Figures from the Department for Transport show that more than 3.6 million additional cars were licensed between 2009 and 2019, enough to cover the entire British coastline.

The Local Government Association says that figure, an increase in overall licensed caes of 13 per cent, is heaping pressure on our roads and driving home the need for greater investment in our transport network. If the number of additional cars were lined up next to one another, it would amount to more than 11,000 miles.

The rise in cars and traffic on our roads is contributing to worsening road conditions, poor air quality, congestion and carbon emissions. Currently, the government spends 43 times more per mile on maintaining the strategic roads network than the local roads network, and council leaders say that it would take more than £9 billion and 10 years to tackle our backlog of repairs on local roads.

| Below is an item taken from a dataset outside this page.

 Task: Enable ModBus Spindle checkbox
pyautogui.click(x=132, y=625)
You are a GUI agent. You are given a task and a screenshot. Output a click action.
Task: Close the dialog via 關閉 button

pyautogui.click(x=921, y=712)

The LGA is calling for the government to reinvest 2p of existing fuel duty, worth around £1 billion a year, in local roads maintenance to help tackle this backlog.

Council leaders are also concerned that transport funding is divided up into multiple cash pots, with 11 different ways of allocating money for roads alone, each with different rules, timescales and allocations processes. They say that a far better approach would be to provide councils with stable, devolved infrastructure and public transport budgets – ensuring a funding allocation in advance for five years, which would enable them to deliver infrastructure improvements that allow people to move around in less carbon intensive and more sustainable ways.

David Renard, the LGA’s transport spokesman, said: “The sheer volume of traffic on our roads has completely overtaken the amount councils are able to spend on local transport. Councils need long-term funding certainty and investment so they can create safe and attractive cycling and public transport networks, and deliver a more resilient roads network.

“With the UK hosting the UN Climate Change Conference later this year, next week’s Budget is an opportunity for the government to demonstrate its commitment to tackling climate change and investment in reducing harmful emissions from transport, which is the single biggest contributor of carbon in the country.”